→ **READING PASSAGE**:
------------------------

Putin ensured that far greater state control was imposed on the energy sector, disposing of any individual oligarch who stood in the way; control of the pipelines that now spanned across the region became a central geopolitical and strategic element in Russia’s attempt to reassert its global influence and regional domination.

From this position of strength Putin has reequipped and restructured the Russian military, greatly reducing its reliance on conscripts. The direct election of regional governors – who were unpredictable and too often acted at the behest of local oligarchs – was ended and governors were appointed from Moscow in what Putin called his “power vertical”.

Nato

It is this combination that has led to Russia’s regional resurgence and indeed its ability to exert a degree of influence abroad such as in Syria. This was marked above all by Russia’s ability to face down Nato’s attempt to draw Georgia into partnership in 2008. Russia used the breakaway South Ossetia as a route to bring Russia’s military might to bear. The outcome was a significant victory for Putin and a defeat for the West.

------------------------

→ **EXERCISES**:
• A. According to the passage on Russia under Putin, why was the direct election of regional governors ended?
• B. Write out the passage on Russia under Putin from "It is this combination" up to and including "for the West.".

→ **Entries taken from a collection**:
------------------------

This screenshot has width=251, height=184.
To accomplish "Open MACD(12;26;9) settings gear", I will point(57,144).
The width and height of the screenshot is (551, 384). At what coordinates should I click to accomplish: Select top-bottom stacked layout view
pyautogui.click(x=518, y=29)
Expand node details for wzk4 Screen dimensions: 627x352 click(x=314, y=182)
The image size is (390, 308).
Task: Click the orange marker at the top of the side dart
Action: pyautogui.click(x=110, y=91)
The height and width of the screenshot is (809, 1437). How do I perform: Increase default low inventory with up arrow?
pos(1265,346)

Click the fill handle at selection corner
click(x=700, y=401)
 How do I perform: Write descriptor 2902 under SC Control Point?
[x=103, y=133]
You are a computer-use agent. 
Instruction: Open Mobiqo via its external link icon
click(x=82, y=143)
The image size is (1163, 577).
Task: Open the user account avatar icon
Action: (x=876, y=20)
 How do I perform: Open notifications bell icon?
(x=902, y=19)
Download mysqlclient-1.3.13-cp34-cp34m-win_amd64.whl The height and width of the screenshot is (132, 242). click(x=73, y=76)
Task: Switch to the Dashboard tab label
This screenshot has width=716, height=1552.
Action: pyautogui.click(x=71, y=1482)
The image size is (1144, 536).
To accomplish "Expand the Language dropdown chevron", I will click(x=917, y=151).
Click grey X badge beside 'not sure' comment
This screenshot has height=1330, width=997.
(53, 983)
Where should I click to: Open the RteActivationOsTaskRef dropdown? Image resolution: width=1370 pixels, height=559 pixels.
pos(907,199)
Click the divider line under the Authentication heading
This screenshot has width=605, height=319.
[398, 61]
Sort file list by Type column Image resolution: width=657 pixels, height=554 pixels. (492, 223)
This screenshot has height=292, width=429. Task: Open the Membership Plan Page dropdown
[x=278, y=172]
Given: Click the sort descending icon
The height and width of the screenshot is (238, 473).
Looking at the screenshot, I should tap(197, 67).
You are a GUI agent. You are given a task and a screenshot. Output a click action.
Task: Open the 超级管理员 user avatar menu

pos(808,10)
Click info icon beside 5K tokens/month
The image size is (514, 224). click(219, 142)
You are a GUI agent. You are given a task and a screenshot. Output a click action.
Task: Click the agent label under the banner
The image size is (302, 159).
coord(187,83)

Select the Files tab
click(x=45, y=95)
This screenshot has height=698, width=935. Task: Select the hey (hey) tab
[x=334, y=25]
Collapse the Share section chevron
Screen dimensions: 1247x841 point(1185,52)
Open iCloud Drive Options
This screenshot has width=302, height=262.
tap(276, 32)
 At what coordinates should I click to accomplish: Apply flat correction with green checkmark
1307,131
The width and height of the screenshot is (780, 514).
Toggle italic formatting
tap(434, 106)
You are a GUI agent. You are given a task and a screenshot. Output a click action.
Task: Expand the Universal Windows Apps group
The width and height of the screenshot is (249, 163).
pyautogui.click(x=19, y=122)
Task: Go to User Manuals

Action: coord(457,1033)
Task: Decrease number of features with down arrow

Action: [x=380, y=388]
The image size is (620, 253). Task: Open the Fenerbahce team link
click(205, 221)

------------------------

→ **TASK-BY-TASK OUTPUTS**:
• A. The regional governors were unpredictable and too often acted at the behest of local oligarchs. Direct election was therefore ended, and governors were appointed from Moscow in what Putin called his "power vertical".

• B.
It is this combination that has led to Russia’s regional resurgence and indeed its ability to exert a degree of influence abroad such as in Syria. This was marked above all by Russia’s ability to face down Nato’s attempt to draw Georgia into partnership in 2008. Russia used the breakaway South Ossetia as a route to bring Russia’s military might to bear. The outcome was a significant victory for Putin and a defeat for the West.